With no less than 5 riders in the main group as they hit the bottom of the Cauberg climb for the final time and Andriy Grivko dangling off the front in a chase group, the team proved their strength in numbers and no other team was as massively represented in the final part of the race as the Kazakh team. At the top of the climb, both Gasparotto and Jakob Fuglsang were part of the chase group and it was due to the strong work of the Dane that they caught the trio of Alejandro Valverde (Movistar), Philippe Gilbert (BMC) and Simon Gerrans (Orica-GreenEdge) just on the line.
Gasparotto is usually a fast finisher but this time he was badly positioned and had to settle for 9th in his title defence. The finish was changed to include 1800m of flat roads after the top of the Cauberg, and the defending champion said that it made for a much less selective final.
"The race changed after the Cauberg," he said. "The peloton came together and we knew we could not catch Kreuziger or the others, so we were already racing for fourth. When the race finished on top of the Cauberg, I did not know I had won until I crossed the line. This year was different, because the final group was smaller and the attacks all came back together over the top."
Wrong risks
Even though Gasparotto is fast, the team did not expect him to be able to beat major favourite Peter Sagan in a sprint. Hence, they had to focus on attacks in an attempt to anticipate their biggest rivals.

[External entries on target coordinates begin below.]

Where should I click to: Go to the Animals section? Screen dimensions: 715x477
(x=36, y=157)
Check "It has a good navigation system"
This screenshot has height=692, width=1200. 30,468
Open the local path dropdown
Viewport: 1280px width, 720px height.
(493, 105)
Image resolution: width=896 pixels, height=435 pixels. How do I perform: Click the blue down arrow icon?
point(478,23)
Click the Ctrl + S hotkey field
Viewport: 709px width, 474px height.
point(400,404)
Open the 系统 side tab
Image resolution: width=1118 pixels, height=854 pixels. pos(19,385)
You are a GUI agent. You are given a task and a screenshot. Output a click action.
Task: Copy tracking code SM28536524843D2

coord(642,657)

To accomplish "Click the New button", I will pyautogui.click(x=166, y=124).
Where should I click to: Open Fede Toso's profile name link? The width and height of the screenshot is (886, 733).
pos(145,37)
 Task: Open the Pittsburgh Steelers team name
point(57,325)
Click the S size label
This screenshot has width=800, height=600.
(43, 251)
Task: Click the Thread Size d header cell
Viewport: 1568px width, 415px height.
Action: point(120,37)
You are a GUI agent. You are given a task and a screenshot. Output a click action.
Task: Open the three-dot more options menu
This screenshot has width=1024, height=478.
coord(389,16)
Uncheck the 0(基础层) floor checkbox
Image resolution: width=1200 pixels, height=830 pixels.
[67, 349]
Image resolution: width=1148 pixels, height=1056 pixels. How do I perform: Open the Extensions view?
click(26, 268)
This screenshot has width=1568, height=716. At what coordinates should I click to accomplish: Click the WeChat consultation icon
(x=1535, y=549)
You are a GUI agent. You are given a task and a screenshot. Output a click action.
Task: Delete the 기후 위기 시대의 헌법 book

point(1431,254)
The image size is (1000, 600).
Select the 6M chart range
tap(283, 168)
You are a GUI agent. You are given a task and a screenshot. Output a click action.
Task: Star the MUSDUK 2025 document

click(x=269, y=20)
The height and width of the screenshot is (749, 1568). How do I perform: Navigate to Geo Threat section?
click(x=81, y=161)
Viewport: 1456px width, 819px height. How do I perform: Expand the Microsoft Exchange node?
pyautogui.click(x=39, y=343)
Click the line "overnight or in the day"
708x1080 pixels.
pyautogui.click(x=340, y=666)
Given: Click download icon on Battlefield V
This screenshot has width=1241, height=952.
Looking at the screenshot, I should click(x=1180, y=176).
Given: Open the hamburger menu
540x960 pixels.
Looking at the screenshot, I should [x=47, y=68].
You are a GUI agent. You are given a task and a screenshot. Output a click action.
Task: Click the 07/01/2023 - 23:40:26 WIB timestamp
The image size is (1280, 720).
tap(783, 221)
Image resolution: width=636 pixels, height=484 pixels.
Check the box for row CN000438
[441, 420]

Andriy Grivko stayed ahead of the peloton for most of the final 40km but in the end he lacked the punch to follow Roman Kreuziger (Team Saxo-Tinkoff) when he made his winning attack. Sports director Zanini was glad to see his team stick to the plan even though they left the race empty-handed.
"We did all of our tactics right, we waited the same as the other teams, and we were very, very strong," he said. "But the new course was a risk, and in the end we made the mistake of taking the wrong risks."
Seeldrayaers back
The race marked the comeback for the team's Belgian climber Kevin Seeldraeyers who had a bad crash in the Paris-Nice. The Belgian was seen doing a lot of work to protect his leaders from the wind in the early part of the race before he lack of racing showed and he had to abandon.
Nonetheless, he was happy to be back in competition after his injury.
"It's nice to be back at work, doing my job," he said. "The first nine days after my crash I couldn't ride at all, and once the wounds healed I could only train a few hours at a time. Today was a welcome return to the peloton."
Astana will now turn its attention to the Fleche Wallonne. The steep finish on the Mur de Huy does not suit the team perfectly and they may have to wait until Sunday's Liege-Bastogne-Liege to once again be major protagonists.